• _Fragmento_:
.....

Inés Matute
Papel carbón, un libro extraordinario que recomiendo sin ningún género de dudas, es en realidad un 2x1. Dos libros en uno, para entendernos. Tres noches de corbata, que da título a un cuento y al primer libro publicado originalmente en Lima en 1987, y A Troya, Helena, que vio la luz en Bilbao en 1993. ¿De dónde le viene el título? Nos cuenta el autor que dado que en su día entregó a la editorial los manuscritos originales, sólo conserva de ellos lo que él denomina los “predigitales”, es decir, la copia en papel carbón. Un procedimiento de otro tiempo del que queda memoria —como cuenta Iwasaki en el prólogo— en el CC (Carbon Copy) de nuestros programas de correo electrónico. Supongo que más de uno habrá pensado que ese cotidiano “C.C” significaba “con copia”. ¡Nunca es tarde para aprender algo nuevo!

.....

• _Material_:

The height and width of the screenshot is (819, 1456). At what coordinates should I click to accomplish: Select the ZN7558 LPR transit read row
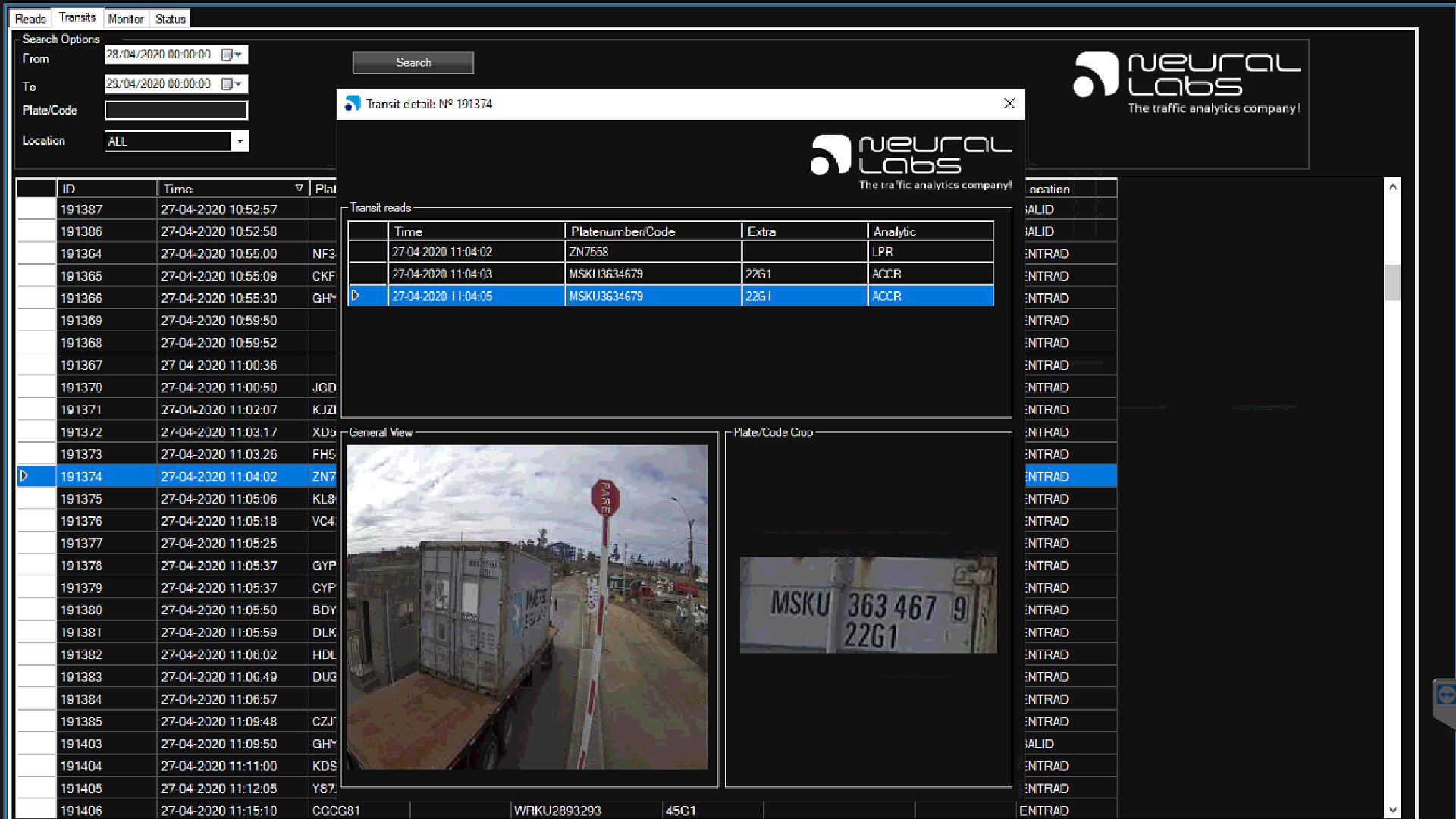(652, 252)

.....

• _Las tareas_:
**A)** Según el fragmento, ¿en qué ciudad y en qué año se publicó por primera vez Tres noches de corbata?
**B)** Saca del fragmento, tal cual, el trozo que empieza en "Inés Matute" y termina en "aprender algo nuevo!".

• _Respuestas en orden_:
**A)** En Lima, en 1987.

**B)**
Inés Matute
Papel carbón, un libro extraordinario que recomiendo sin ningún género de dudas, es en realidad un 2x1. Dos libros en uno, para entendernos. Tres noches de corbata, que da título a un cuento y al primer libro publicado originalmente en Lima en 1987, y A Troya, Helena, que vio la luz en Bilbao en 1993. ¿De dónde le viene el título? Nos cuenta el autor que dado que en su día entregó a la editorial los manuscritos originales, sólo conserva de ellos lo que él denomina los “predigitales”, es decir, la copia en papel carbón. Un procedimiento de otro tiempo del que queda memoria —como cuenta Iwasaki en el prólogo— en el CC (Carbon Copy) de nuestros programas de correo electrónico. Supongo que más de uno habrá pensado que ese cotidiano “C.C” significaba “con copia”. ¡Nunca es tarde para aprender algo nuevo!